_PROBLEM DETAILS_
Each record that follows must be given again without alteration.

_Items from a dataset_
------------------------------------------------

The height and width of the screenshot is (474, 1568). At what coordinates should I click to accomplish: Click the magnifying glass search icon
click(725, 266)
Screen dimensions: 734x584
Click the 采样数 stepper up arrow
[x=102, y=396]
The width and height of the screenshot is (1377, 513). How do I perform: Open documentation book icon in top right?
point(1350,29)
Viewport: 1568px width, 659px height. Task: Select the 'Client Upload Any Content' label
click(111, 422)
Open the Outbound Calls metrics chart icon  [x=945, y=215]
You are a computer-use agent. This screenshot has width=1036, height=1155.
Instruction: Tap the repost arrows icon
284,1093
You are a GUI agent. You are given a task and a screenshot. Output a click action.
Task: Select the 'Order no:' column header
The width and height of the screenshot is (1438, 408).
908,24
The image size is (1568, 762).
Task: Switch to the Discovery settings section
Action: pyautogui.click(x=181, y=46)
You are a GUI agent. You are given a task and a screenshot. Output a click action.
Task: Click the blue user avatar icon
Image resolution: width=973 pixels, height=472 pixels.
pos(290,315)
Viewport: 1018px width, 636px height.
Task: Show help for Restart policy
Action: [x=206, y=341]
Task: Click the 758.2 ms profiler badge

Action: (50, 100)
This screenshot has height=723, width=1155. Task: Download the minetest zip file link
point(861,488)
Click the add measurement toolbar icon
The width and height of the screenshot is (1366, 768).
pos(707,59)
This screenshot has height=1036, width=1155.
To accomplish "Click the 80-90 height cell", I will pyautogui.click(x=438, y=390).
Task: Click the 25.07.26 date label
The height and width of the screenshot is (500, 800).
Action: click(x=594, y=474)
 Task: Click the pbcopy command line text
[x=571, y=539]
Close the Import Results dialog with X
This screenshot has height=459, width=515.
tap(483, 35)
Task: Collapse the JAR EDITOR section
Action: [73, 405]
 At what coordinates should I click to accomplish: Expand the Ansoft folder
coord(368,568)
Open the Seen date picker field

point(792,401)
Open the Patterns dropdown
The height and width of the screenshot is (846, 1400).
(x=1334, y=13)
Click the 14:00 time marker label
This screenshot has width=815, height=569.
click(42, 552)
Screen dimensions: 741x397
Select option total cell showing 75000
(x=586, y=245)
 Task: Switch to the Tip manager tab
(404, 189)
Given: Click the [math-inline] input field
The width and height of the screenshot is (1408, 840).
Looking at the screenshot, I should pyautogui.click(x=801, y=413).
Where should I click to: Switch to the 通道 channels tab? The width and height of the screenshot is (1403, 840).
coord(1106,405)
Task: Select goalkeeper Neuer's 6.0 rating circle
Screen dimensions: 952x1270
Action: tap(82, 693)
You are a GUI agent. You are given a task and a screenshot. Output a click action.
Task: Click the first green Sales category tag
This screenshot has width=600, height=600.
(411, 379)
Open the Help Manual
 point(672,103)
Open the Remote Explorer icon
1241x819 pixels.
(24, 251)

------------------------------------------------

_WRITTEN SOLUTION_
The height and width of the screenshot is (474, 1568). At what coordinates should I click to accomplish: Click the magnifying glass search icon
click(725, 266)
Screen dimensions: 734x584
Click the 采样数 stepper up arrow
[x=102, y=396]
The width and height of the screenshot is (1377, 513). How do I perform: Open documentation book icon in top right?
point(1350,29)
Viewport: 1568px width, 659px height. Task: Select the 'Client Upload Any Content' label
click(111, 422)
Open the Outbound Calls metrics chart icon  [x=945, y=215]
You are a computer-use agent. This screenshot has width=1036, height=1155.
Instruction: Tap the repost arrows icon
284,1093
You are a GUI agent. You are given a task and a screenshot. Output a click action.
Task: Select the 'Order no:' column header
The width and height of the screenshot is (1438, 408).
908,24
The image size is (1568, 762).
Task: Switch to the Discovery settings section
Action: pyautogui.click(x=181, y=46)
You are a GUI agent. You are given a task and a screenshot. Output a click action.
Task: Click the blue user avatar icon
Image resolution: width=973 pixels, height=472 pixels.
pos(290,315)
Viewport: 1018px width, 636px height.
Task: Show help for Restart policy
Action: [x=206, y=341]
Task: Click the 758.2 ms profiler badge

Action: (50, 100)
This screenshot has height=723, width=1155. Task: Download the minetest zip file link
point(861,488)
Click the add measurement toolbar icon
The width and height of the screenshot is (1366, 768).
pos(707,59)
This screenshot has height=1036, width=1155.
To accomplish "Click the 80-90 height cell", I will pyautogui.click(x=438, y=390).
Task: Click the 25.07.26 date label
The height and width of the screenshot is (500, 800).
Action: click(x=594, y=474)
 Task: Click the pbcopy command line text
[x=571, y=539]
Close the Import Results dialog with X
This screenshot has height=459, width=515.
tap(483, 35)
Task: Collapse the JAR EDITOR section
Action: [73, 405]
 At what coordinates should I click to accomplish: Expand the Ansoft folder
coord(368,568)
Open the Seen date picker field

point(792,401)
Open the Patterns dropdown
The height and width of the screenshot is (846, 1400).
(x=1334, y=13)
Click the 14:00 time marker label
This screenshot has width=815, height=569.
click(42, 552)
Screen dimensions: 741x397
Select option total cell showing 75000
(x=586, y=245)
 Task: Switch to the Tip manager tab
(404, 189)
Given: Click the [math-inline] input field
The width and height of the screenshot is (1408, 840).
Looking at the screenshot, I should pyautogui.click(x=801, y=413).
Where should I click to: Switch to the 通道 channels tab? The width and height of the screenshot is (1403, 840).
coord(1106,405)
Task: Select goalkeeper Neuer's 6.0 rating circle
Screen dimensions: 952x1270
Action: tap(82, 693)
You are a GUI agent. You are given a task and a screenshot. Output a click action.
Task: Click the first green Sales category tag
This screenshot has width=600, height=600.
(411, 379)
Open the Help Manual
 point(672,103)
Open the Remote Explorer icon
1241x819 pixels.
(24, 251)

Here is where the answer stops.